«Homoheilung» über Krankenkasse abgerechnet
Ein Psychiater «heilt» schwule Männer von ihrer sexuellen Orientierung – und rechnet die Kosten über die Krankenkasse ab
Der Psychiater Lukas Kiener in Küssnacht bietet sogenannte «Konversionstherapien» an und rechnet diese sogar mit der Krankenkasse ab.
Verdeckte Recherchen beim Gesundheitstipp: Das Magazin schickte einen jungen schwulen Mann als Testperson zum anerkannten Psychiater Lukas Kiener. Dieser bietet ihm nicht nur eine «Konversionstherapie» an – also eine «Heilung» der Homosexualität –, sondern rechnet seine Leistungen sogar über die Krankenkasse ab.
Gemäss der Journalistin Katharina Baumann soll Kiener in der ersten Sitzung zur Testperson gesagt haben: «Wir schauen zusammen an, was Ihnen an dem Mann gefällt. Denn das fehlt Ihnen selbst.» Die Methoden und Aussagen seien «schockierend», schreibt die Organisation Pink Cross in einer Medienmitteilung.

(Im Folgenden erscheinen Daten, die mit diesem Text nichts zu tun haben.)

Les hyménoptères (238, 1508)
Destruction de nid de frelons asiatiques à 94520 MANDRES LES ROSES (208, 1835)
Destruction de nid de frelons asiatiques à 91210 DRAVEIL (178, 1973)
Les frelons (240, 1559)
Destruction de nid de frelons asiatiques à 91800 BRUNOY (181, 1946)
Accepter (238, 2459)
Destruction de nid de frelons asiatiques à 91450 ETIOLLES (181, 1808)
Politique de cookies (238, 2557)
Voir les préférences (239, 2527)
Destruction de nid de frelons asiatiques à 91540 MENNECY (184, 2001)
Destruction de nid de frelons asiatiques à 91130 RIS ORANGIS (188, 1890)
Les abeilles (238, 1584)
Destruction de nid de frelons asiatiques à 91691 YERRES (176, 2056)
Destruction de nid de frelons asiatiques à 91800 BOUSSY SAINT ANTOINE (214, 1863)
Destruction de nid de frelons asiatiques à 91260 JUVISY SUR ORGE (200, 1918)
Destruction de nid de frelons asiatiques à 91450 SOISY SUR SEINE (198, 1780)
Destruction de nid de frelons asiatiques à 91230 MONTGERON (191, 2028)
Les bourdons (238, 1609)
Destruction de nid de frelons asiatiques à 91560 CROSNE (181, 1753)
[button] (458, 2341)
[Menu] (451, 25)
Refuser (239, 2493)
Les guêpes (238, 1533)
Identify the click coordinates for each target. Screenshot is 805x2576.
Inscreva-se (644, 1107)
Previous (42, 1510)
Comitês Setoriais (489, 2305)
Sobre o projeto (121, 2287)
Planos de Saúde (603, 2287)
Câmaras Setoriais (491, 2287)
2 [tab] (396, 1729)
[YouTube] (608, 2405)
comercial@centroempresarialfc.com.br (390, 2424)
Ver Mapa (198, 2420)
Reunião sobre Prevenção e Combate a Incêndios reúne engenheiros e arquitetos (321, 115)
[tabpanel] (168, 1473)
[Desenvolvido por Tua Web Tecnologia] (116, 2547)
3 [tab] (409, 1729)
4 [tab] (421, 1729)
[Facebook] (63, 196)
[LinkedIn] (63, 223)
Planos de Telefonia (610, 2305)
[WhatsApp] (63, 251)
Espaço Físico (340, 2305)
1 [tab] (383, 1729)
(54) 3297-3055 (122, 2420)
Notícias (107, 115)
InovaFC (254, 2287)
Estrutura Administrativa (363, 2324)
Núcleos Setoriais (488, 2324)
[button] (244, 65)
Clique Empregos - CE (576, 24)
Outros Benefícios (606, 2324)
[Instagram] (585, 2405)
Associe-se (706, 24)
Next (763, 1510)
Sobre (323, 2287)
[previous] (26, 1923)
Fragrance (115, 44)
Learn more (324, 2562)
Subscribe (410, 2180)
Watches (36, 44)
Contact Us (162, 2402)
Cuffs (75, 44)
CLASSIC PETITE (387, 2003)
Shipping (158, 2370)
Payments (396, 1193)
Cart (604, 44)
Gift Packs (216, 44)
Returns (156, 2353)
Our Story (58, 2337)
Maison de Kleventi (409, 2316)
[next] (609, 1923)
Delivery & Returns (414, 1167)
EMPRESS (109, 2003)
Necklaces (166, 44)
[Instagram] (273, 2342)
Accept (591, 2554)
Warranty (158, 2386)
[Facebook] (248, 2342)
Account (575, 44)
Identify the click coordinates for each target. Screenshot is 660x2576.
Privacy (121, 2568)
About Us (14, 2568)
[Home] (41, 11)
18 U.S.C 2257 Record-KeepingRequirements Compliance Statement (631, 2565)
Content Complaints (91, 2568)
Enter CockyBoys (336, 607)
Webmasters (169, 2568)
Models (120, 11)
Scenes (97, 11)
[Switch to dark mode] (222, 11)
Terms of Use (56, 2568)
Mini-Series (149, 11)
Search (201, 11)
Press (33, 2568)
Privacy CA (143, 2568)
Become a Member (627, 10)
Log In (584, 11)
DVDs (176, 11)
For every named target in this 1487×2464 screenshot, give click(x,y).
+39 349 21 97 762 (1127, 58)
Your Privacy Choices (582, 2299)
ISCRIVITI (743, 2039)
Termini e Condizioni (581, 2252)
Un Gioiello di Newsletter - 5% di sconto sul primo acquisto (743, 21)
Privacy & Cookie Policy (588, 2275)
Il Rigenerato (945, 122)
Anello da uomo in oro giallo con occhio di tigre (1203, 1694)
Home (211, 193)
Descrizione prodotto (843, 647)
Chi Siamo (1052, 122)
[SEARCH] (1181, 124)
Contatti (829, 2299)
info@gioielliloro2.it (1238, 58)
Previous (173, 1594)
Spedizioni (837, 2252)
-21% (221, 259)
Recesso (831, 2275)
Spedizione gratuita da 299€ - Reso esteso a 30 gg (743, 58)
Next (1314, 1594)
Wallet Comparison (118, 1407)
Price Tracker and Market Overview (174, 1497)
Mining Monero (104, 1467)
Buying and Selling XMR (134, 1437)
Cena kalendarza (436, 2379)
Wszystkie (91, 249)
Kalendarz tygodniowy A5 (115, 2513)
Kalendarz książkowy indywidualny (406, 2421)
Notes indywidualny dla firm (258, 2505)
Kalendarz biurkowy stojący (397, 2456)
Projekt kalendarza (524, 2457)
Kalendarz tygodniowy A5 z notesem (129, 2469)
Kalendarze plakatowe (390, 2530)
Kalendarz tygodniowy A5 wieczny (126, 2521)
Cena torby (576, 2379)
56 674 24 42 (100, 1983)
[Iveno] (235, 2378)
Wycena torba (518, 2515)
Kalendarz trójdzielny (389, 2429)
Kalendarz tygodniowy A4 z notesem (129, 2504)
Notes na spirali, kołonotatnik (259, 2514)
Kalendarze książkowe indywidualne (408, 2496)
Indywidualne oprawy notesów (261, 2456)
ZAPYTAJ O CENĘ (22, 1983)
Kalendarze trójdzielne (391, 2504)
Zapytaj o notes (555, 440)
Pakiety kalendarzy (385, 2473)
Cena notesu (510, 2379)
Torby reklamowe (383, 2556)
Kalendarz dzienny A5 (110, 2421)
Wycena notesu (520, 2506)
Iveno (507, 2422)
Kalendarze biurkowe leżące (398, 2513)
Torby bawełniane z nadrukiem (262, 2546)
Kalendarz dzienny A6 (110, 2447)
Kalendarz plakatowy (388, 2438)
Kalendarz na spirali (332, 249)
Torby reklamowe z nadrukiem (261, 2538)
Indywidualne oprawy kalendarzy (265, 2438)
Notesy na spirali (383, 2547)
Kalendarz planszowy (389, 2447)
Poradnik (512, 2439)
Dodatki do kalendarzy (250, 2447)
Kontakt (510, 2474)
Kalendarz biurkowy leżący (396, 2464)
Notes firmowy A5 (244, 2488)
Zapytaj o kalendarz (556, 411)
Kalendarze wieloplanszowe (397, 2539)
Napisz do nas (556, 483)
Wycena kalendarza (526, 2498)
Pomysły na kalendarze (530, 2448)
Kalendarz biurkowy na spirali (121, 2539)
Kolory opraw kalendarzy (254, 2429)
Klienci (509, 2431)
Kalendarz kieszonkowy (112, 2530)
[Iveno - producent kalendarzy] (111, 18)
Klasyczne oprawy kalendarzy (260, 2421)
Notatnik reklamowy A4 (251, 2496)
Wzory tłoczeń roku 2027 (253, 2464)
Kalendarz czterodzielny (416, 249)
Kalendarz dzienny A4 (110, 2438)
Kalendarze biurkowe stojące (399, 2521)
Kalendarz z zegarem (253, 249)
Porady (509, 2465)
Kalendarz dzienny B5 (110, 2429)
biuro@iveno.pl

Erst vor zehn Tagen hatte die BDP-Nationalrätin Rosmarie Quadranti gemeinsam mit SP-Nationalrat Angelo Barrile einen Vorstoss eingereicht, der vom Bundesrat ein Verbot von Therapien zur Veränderung der sexuellen Orientierung an Minderjährigen fordert. Dieser hatte sich im Rahmen eines Berichts selbst gegen solche «Therapien» ausgesprochen. Die Homosexualität sei eine sexuelle Orientierung und habe nichts mit einer Krankheit zu tun. Wer Homosexuelle mit einer Psychotherapie umpolen will, begehe «eine Verletzung der Berufspflichten». Wer solche Behandlung durchführt, kann die Berufsausübungsbewilligung verlieren.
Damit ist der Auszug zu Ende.